-- What you will do --
(1) In the changelog, which PyTorch-Lightning version does release 0.3.0 make the framework compatible with?
(2) Reproduce the changelog text verbatim, starting with "All the regression" and going on through "of memory error.".
(3) Write what comes next in the changelog, picking up after its final line.
--- Start Document extract ---
Changelog

All notable changes to this project will be documented in this file.

The format is based on Keep a Changelog.

[unreleased.Bugfixes] - YYYY-MM-DD

Added

Changed

Deprecated

Removed

Fixed

[0.3.0] - 2021-03-22

Added

MLDevEnv: README.md now contains a few examples of using mlenvtool directly

Changed

The framework is made compatible with PyTorch 1.8 and PyTorch-Lightning 1.2.4.
All the regression tests and examples are made sure to pass on version 0.2.1 of PyTorch MLDevEnv

Removed

MLDevEnv is moved to PyTorch MLDevEnv to make it more re-usable.

Fixed

face_image_classification_gender_hybrid_vision_transformer.ipynb Jupyter notebook example is correct but the output saved inside the notebook contains a stacktrace from out of memory error.
--- End Document extract ---
--- Start Extracted data ---
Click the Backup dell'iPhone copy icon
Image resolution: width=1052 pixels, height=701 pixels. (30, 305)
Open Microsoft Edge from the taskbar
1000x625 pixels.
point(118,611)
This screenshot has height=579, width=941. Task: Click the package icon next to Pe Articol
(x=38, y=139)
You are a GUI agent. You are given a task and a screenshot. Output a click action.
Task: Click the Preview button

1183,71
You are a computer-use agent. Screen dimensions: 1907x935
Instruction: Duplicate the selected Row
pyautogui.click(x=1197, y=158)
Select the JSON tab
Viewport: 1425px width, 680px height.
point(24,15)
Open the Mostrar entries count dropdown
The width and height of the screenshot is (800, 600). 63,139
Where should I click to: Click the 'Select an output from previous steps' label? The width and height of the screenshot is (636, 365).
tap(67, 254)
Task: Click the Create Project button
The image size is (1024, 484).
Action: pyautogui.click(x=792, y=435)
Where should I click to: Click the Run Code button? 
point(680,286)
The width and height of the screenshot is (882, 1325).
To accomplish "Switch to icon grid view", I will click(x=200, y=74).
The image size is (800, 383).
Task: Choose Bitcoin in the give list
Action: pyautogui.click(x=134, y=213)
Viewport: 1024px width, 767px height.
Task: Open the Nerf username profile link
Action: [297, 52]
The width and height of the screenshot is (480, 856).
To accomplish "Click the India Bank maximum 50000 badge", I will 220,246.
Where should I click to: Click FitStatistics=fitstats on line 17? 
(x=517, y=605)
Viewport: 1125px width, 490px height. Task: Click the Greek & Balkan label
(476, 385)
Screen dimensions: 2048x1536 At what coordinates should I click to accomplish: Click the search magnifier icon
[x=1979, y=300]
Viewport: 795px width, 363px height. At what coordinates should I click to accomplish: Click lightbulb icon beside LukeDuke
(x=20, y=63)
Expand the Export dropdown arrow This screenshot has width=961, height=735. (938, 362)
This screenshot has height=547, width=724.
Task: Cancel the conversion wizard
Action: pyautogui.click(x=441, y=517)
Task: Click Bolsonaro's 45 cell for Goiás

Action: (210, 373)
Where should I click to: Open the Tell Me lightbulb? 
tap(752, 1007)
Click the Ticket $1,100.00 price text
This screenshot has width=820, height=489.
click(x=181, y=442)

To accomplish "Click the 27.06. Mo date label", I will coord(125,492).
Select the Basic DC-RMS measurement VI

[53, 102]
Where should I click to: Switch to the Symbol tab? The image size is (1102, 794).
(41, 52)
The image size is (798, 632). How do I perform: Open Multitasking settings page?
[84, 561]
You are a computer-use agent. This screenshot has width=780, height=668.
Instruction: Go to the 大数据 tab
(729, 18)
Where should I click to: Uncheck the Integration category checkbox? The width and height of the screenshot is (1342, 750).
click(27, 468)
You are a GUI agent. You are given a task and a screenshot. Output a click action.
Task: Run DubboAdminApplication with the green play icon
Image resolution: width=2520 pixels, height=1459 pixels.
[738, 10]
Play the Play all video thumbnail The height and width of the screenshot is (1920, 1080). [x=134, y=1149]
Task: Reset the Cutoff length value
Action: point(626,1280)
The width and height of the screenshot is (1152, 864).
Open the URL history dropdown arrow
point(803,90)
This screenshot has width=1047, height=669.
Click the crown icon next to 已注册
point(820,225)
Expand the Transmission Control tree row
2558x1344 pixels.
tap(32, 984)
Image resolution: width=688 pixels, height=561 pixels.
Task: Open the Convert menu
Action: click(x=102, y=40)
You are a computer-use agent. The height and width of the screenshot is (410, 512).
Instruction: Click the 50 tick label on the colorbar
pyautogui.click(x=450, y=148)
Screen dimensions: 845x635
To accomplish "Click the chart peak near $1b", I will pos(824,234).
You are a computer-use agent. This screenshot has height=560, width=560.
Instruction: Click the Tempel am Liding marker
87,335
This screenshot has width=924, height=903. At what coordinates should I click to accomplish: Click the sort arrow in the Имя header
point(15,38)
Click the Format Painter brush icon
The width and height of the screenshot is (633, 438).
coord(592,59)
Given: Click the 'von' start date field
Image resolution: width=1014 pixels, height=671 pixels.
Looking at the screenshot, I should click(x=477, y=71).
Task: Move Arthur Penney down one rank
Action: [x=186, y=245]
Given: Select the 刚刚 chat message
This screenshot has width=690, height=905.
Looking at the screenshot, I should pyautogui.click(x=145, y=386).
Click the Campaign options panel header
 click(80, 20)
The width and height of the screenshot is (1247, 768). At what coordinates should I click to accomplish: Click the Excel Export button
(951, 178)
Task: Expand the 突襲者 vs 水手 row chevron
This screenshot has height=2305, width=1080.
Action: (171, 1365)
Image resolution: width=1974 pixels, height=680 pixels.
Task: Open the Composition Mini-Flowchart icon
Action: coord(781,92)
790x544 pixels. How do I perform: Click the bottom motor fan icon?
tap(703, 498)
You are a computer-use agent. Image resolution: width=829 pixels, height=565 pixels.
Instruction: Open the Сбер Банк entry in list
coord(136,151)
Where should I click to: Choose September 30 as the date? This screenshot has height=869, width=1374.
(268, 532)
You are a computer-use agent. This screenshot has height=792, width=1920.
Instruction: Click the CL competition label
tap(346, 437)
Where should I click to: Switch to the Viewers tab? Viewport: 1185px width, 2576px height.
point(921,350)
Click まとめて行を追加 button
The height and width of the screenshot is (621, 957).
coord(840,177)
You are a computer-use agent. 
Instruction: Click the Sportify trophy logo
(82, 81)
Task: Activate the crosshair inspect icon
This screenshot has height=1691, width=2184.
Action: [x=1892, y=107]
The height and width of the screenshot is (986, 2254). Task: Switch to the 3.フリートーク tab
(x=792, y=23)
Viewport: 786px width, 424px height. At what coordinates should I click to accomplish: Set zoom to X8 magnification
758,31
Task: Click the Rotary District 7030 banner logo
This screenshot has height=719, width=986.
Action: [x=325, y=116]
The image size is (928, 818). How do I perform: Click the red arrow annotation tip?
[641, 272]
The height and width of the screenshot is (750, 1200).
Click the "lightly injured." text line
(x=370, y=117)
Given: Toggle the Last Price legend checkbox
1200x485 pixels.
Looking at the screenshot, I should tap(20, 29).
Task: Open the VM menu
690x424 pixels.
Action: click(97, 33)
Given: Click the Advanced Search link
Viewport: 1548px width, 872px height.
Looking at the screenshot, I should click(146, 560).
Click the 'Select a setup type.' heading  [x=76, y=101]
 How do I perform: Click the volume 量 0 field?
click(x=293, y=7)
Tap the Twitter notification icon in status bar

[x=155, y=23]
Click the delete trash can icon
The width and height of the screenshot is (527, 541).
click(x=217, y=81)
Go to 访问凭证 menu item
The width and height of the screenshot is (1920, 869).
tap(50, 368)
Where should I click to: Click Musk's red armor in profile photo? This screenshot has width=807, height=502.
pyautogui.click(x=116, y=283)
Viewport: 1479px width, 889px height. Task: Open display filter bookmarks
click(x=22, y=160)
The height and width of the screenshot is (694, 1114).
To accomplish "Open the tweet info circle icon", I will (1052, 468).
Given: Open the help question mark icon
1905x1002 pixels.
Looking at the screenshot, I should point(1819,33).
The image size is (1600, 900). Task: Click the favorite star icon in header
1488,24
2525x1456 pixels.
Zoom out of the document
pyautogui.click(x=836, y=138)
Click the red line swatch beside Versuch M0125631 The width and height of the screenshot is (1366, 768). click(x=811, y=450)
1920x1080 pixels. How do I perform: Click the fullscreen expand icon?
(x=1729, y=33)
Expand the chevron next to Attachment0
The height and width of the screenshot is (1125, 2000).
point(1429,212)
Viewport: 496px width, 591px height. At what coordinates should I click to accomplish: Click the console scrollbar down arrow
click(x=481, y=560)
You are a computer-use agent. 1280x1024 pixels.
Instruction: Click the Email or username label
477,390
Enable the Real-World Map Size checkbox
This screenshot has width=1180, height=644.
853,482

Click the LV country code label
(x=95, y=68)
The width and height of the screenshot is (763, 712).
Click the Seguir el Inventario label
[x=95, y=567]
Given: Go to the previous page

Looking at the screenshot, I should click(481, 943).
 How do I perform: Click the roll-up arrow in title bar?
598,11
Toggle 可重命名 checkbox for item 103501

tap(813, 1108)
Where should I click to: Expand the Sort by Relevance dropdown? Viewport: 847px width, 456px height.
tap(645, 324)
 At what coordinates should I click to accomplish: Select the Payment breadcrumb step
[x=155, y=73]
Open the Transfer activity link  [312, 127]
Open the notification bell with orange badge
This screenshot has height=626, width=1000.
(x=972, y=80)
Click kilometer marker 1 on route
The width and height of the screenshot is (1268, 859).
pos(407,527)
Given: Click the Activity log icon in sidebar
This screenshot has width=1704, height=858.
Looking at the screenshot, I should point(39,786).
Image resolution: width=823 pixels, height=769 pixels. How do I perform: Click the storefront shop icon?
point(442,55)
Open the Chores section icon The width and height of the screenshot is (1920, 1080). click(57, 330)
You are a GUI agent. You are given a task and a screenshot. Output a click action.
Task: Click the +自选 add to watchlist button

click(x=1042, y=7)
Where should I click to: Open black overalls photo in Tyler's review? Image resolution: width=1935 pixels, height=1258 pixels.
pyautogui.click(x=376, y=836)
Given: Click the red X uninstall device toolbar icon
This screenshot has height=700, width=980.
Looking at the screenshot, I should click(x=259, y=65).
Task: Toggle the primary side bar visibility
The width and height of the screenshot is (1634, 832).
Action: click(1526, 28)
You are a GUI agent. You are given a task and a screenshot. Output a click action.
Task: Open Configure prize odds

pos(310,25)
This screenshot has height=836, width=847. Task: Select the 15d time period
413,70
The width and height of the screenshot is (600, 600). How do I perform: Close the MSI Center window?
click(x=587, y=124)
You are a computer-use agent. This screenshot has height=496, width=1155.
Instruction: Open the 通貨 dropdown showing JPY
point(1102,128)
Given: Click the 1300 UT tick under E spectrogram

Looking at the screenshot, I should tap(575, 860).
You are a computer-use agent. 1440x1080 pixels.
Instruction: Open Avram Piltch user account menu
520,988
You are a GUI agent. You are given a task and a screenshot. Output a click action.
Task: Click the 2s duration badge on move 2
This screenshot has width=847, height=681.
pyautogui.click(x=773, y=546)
--- End Extracted data ---
-- Answers to each task --
(1) PyTorch-Lightning 1.2.4.

(2)
All the regression tests and examples are made sure to pass on version 0.2.1 of PyTorch MLDevEnv

Removed

MLDevEnv is moved to PyTorch MLDevEnv to make it more re-usable.

Fixed

face_image_classification_gender_hybrid_vision_transformer.ipynb Jupyter notebook example is correct but the output saved inside the notebook contains a stacktrace from out of memory error.

(3)
validation metrics are now reported separately from test metrics in progress bar callback

[0.2.12] - 2021-02-17

Added

A new Jupyter notebook example for BERT finetuning on a SST2 subset
Reusable AAutoClsHeadClassificationTaskWDAdamWStepLR and AAutoClsHeadClassificationTaskWDAdamWWarmup classes for shaping classification heads for a desired number of classes and using AdamW optimizer in a combination with StepLR scheduler from PyTorch LinearWarmup scheduler from HuggingFrace transformers library.
A new overridable method _forward_batch in AClassificationTask class for extracting a model inputs from a batch and running a forward pass for the module (by default it just uses batch[0] as a target)
A new overridable method _get_target_from_batch responsible for extracting the target from the batch (by default it just uses batch[1] as a target)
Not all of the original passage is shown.